It's hard to have a blog about evidence and medicine without commenting on the changes to the USPSTF's breast cancer screening guidelines.
At a first pass, it's worth pointing out that a lot of academic primary care physicians have been wondering what the USPSTF was thinking when they published their 2002 guidelines recommending mammography for women in their 40s. Yes there may be some small benefits (and lots of harms), but this is just the sort of thing that the USPSTF can usually be relied on to not recommend -- look for instance at what they recommend for prostate cancer screening or lipid screening for women. As a result, there were lots of insinuations that the USPSTF had caved to political pressure in making the mammography recommendation. Perhaps others know more about that one way or the other.
Now they've backed away from that recommendation, going from a favorable to a negative recommendation for mammograms. The overall issues aren't actually that complex: if you imagine 1000 women in their 40's getting mammograms yearly for 10 years, the best estimates are that you will cause more than half of them to need repeat mammograms for concerning findings, and will cause nearly 200 to get breast biopsies, while only preventing 2 deaths from breast cancer.
What is remarkable is the firestorm that has been set off. When I present these data to women patients in their 40s (in a way that I think is fair to both sides of the argument), I've found that approximately half want mammography and half want to wait until they turn 50. Individual patient values and preferences heavily influence the decision. The USPSTF takes this into account by recommending against routine mammograms in the 40s, but states that a decision to screen should take consider an individual woman's values. All in all, not that unreasonable a position as far as I'm concerned.
I think, though, that the USPSTF's way of grading recommendations is awkward in general and may even have contributed to the confusion over their 2002 and 2009 recommendations. The evidence base didn't substantially change over that time frame, but the recommendations did, and that opens them to attack.
(Here I need to make one of the only conflict of interest disclosures I should ever need to mention on this blog: one part of my work is as a medical editor, and in our publication we use GRADE.)
That out of the way, the USPSTF grading scheme is unusual in the way that it combines strength of recommendation and quality of evidence into a single value (a letter grade). To me, this overloading causes problems. For many of the recommendations that USPSTF gives a grade of I to (insufficient evidence), GRADE and a number of other schemes would note the low or moderate quality of the evidence and still allow a guideline committee or other recommending body to make a suggestion about what a clinician should do.

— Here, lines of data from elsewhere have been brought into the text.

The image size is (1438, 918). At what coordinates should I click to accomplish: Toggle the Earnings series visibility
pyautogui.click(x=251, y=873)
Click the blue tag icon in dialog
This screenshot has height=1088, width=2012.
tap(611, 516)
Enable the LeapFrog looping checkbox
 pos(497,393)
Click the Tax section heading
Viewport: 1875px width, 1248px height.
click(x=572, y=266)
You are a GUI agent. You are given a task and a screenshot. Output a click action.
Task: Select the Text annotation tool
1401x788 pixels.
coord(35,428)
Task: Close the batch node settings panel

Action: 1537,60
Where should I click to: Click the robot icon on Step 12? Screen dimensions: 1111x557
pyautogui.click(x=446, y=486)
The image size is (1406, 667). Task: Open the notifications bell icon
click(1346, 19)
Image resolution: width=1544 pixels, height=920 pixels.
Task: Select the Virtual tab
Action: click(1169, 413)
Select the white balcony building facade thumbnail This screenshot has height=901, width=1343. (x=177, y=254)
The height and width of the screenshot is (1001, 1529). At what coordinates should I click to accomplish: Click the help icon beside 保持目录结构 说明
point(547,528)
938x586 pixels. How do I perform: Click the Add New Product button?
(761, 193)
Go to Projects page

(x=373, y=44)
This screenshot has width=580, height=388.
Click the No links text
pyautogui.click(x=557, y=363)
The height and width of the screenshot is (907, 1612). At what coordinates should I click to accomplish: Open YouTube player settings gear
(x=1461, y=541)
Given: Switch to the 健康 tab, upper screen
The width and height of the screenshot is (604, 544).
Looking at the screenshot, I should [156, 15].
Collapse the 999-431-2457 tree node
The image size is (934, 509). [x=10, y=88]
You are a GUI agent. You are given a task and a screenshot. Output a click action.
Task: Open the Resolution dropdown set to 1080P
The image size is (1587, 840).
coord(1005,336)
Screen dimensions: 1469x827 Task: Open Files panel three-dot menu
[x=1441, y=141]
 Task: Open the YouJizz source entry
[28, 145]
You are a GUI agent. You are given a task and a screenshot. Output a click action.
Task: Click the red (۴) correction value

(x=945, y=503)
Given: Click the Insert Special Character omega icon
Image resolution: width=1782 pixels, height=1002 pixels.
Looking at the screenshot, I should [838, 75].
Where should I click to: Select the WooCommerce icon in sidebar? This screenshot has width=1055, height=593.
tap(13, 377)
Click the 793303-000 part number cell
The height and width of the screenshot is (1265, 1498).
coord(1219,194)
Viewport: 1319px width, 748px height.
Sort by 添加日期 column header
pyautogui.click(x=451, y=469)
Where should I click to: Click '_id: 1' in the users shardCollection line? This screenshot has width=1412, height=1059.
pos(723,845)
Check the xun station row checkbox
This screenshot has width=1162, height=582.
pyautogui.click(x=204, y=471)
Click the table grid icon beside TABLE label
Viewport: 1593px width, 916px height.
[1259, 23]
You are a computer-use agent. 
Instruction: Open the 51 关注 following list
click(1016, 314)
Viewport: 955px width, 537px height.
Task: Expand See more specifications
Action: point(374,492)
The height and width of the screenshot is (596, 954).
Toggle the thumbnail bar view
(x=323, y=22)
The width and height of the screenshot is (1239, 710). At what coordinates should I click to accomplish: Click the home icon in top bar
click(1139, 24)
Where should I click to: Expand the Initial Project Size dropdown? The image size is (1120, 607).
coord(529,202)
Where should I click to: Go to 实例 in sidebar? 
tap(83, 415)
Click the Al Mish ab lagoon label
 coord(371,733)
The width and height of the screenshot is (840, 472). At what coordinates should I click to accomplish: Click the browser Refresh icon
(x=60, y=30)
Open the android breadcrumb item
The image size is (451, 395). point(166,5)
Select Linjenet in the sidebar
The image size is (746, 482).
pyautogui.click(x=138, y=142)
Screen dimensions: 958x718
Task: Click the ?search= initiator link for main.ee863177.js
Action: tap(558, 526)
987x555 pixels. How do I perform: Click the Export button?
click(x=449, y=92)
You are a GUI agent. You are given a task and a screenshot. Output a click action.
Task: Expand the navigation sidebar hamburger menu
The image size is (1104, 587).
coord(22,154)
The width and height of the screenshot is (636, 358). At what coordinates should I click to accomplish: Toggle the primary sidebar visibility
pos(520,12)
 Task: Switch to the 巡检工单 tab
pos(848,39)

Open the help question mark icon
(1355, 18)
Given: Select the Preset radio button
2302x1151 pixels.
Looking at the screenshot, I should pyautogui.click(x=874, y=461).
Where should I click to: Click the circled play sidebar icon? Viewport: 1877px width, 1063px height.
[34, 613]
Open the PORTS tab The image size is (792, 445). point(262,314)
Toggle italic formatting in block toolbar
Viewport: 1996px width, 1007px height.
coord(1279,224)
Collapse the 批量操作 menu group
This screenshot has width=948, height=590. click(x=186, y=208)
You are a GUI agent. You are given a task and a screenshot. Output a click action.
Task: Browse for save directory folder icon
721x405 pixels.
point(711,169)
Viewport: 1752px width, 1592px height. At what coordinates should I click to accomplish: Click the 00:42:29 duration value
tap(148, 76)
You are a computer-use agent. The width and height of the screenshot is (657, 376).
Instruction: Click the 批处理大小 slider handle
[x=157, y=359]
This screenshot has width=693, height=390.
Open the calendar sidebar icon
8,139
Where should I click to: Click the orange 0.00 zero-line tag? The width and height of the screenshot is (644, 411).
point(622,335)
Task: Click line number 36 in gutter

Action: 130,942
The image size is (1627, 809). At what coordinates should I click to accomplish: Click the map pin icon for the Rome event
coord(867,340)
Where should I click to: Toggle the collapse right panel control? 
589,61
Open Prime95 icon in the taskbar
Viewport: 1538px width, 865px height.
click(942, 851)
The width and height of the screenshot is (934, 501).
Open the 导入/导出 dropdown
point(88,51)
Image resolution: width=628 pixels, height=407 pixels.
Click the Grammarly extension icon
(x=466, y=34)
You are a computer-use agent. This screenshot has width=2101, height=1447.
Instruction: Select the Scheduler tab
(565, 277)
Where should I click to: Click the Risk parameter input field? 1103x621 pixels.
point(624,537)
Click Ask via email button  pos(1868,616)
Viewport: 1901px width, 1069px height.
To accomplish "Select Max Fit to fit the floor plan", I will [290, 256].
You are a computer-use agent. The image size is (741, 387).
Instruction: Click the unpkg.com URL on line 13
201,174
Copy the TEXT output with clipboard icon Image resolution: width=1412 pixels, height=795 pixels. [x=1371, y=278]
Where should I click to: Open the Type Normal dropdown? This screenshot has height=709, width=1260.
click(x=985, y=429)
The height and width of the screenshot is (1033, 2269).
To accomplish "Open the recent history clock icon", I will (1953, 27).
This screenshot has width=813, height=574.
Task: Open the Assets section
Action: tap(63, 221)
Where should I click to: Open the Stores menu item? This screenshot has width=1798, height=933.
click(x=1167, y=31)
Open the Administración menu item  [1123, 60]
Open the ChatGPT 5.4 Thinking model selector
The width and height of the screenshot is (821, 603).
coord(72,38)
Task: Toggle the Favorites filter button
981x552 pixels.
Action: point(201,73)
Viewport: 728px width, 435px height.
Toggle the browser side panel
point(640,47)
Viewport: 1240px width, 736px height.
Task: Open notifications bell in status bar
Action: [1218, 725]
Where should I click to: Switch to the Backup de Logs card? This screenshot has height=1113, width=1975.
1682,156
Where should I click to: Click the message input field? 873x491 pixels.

When there is enough evidence to make a suggestion (a "weak recommendation" in GRADE parlance), GRADE explicitly deals with the need for considering patient values and preferences. If, instead of being used to this single letter grade from USPSTF, we were used to seeing evidence and recommendation divided, I'm not sure the recommendation change would have caused quite so much trouble.
The USPSTF recommendation, cast into GRADE style, would likely have read:
For most women ages 40 to 50, we suggest not performing yearly mammography (Grade 2B). Women who are willing to accept a high risk of false positive mammograms and a high risk of unnecessary biopsies in return for a small mortality benefit may reasonably prefer annual mammography starting at age 40.
Would a recommendation written this way have caused the same firestorm? I'd be interested in what others think about this. Would it have caused a firestorm if the 2002 recommendation had said the opposite?:
For most women ages 40 to 50, we suggest performing yearly mammography (Grade 2B). Women who are unwilling to accept a high risk of false positive mammograms and a high risk of unnecessary biopsies in return for a small mortality benefit may reasonably prefer annual mammography starting at age 50.
You can see how easy it is to split the unchanged evidence base from the change in what you are suggesting for the majority of women (based on a guess about their values and preferences) when using GRADE. I think such an approach is more transparent than that used by the USPSTF, and keeps the focus where it belongs in a situation like this -- on the benefits, risks, and burdens that influence the decisions for individual patients and for society.
I'll write more about the methods of GRADE, including its strengths and weaknesses, down the road. I do want to say that while I don't like the grading scheme used by USPSTF, I think they mostly do a wonderful job of staying true to the evidence as they present their guidelines. We should all hesitate to recommend screening tests in the absence of solid evidence showing benefit, and the USPSTF can almost always be counted on in this regard.